The season has already started in Scotland, with 21.3 attendees of football per 1,000 head of population stretched across its top four divisions. That is 65% higher than the second-placed country in this respect, the Netherlands (England and Wales ranks fifth in Europe). People in Scotland love their football more than anyone else in Europe.
And then there is the big beast of the English Premier League. Last season it clocked 14.6 million attendees, with an average per match of 38,617.
Nobody ever believed it possible after the gloom and tragedies of the 1980s, but these sorts of figures hark back to the pre-hooligan glory years in England of the 1960s.
Despite the cost-of-living crisis, despite falling real-terms wages and soaring ticket prices, despite the cost of following your team across various streaming subscriptions, despite the weather, and despite the sometimes dodgy facilities, people in the UK still vote with their feet: to go to the football. They are the people I have been photographing for three decades, in stands and on terraces across Britain, Europe and the world.
This still is the people’s game (and those people are now mostly in Labour constituencies; in England and Wales, all but one of the 92 league clubs are in non-Conservative seats, with League Two new boys Bromley the outlier).
Football, it is clear, continues to articulate a vital set of ideas about community, belonging and identity beyond the marketplace, and it does so in an otherwise disorderly and increasingly confused world. Those extraordinary images of tens of thousands of people locked together in Germany, violence-free, indicates that a new post-hooligan era of sporting competition and national unities may be upon us.
Maybe Arsène Wenger was right after all – that politics can learn a lot from football about how we in Europe can interact and live peaceably together. It is quite the turnaround.
Football’s troubles now lie not with the people who watch the game – to whom it truly belongs – but with those who affect to own it. Only 43 of the famous 92 are now controlled by British interests (of which three are entirely supporter-owned/run). The rest are owned by foreign companies, people or states, with American owners running 23 clubs, India three clubs, and Saudi Arabia and China two apiece.
Nationality has little to do with being a “good” or “bad” (read successful or unsuccessful) owner in British football, but whether you are a fan of a club at the top of the tree or the bottom of the pile, you are almost certainly being squeezed.
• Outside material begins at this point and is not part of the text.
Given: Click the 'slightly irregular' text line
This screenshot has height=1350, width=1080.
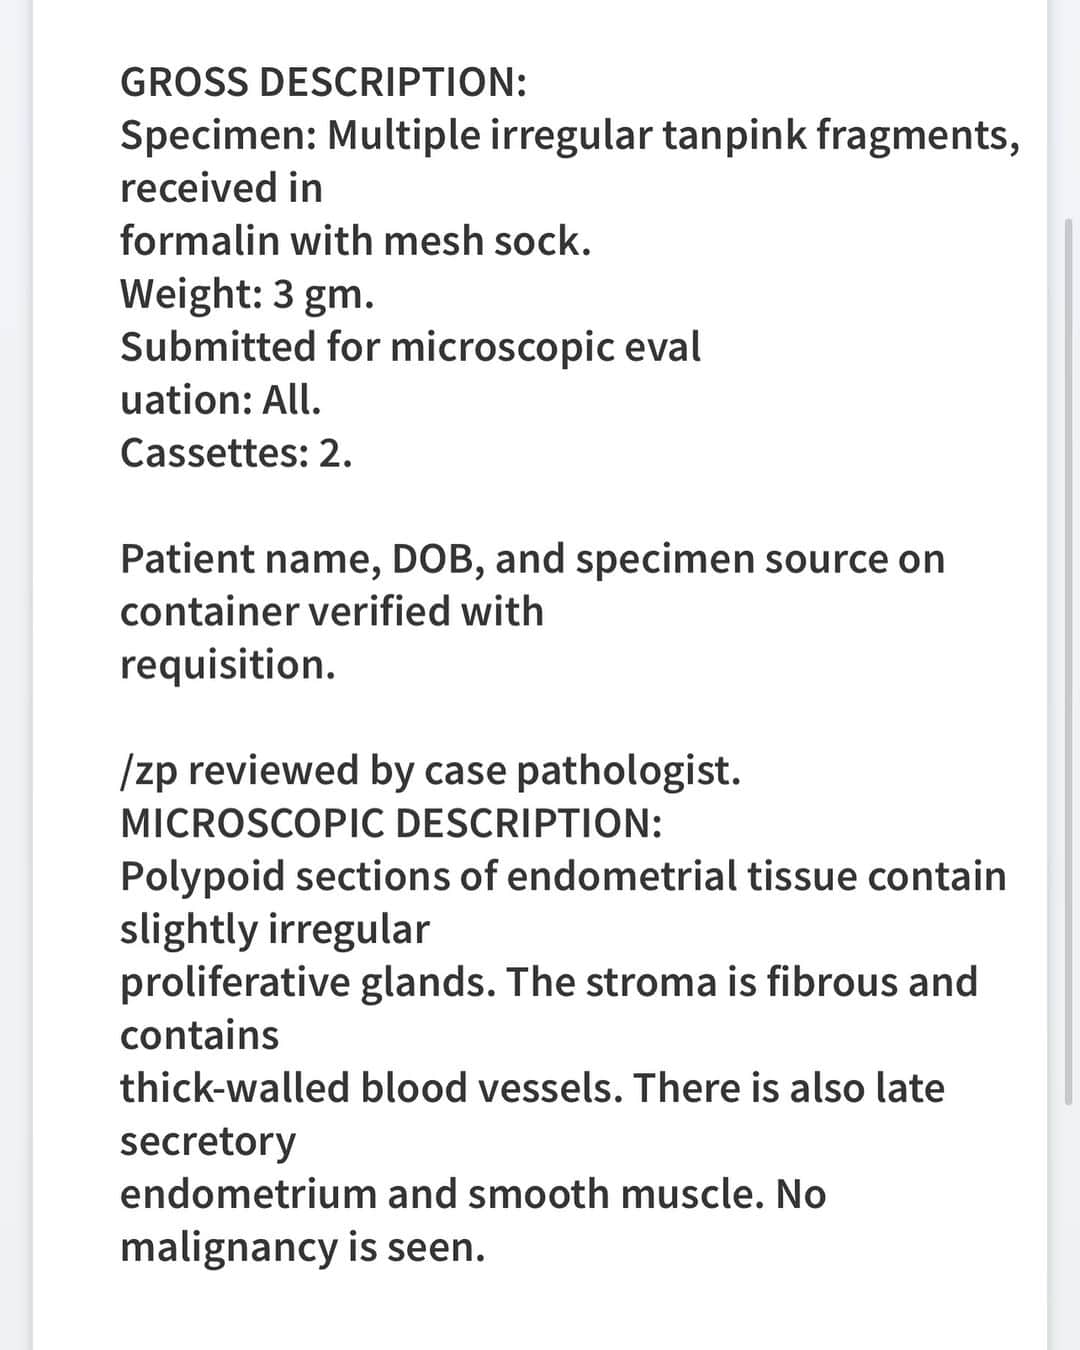Looking at the screenshot, I should (275, 930).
Labour is committing to a new Football Governance Bill which may end up being one of the highlights of this season. It is intended to beef up protections for fans, including on changes to stadium locations or club names and colours, as well as committing to imposing a “fair financial flow” between the Premier League and the Football League.
Who knows what this might look like. But the notion that supporters might feel, at last, that there is someone looking after them, their game and its soul, is a breakthrough.
More protection on ticket pricing would also be widely welcomed. Fans feel their loyalty is exploited by clubs, who never consult on ticket costs, or season-ticket price rises. Supporters cannot choose between different products, and complain that clubs know not renewing an expensive season ticket risks potential exclusion for ever.
Liverpool supporters (among others) have pointed out that matchday revenue has declined so much these days, compared to booming commercial and broadcast revenues, that ticket price rises add little to overall club income. Why bleed financially challenged loyal supporters dry when football is cash-rich and means so much to ordinary people?
There are also complaints that clubs resent offering older fans price reductions – they seek a younger, more affluent, fan base. “Older fans feel unwanted” is often the lament.
All that is to come – together with 10 months of talk about Arne Slot, Erling Haaland, Bukayo Saka, Leny Yoro, Enzo Maresca and of course VAR. There will be full-on singing and shouting for your club in the stands, in the changing rooms, in the pub, the office, the street and the shower. Welcome back.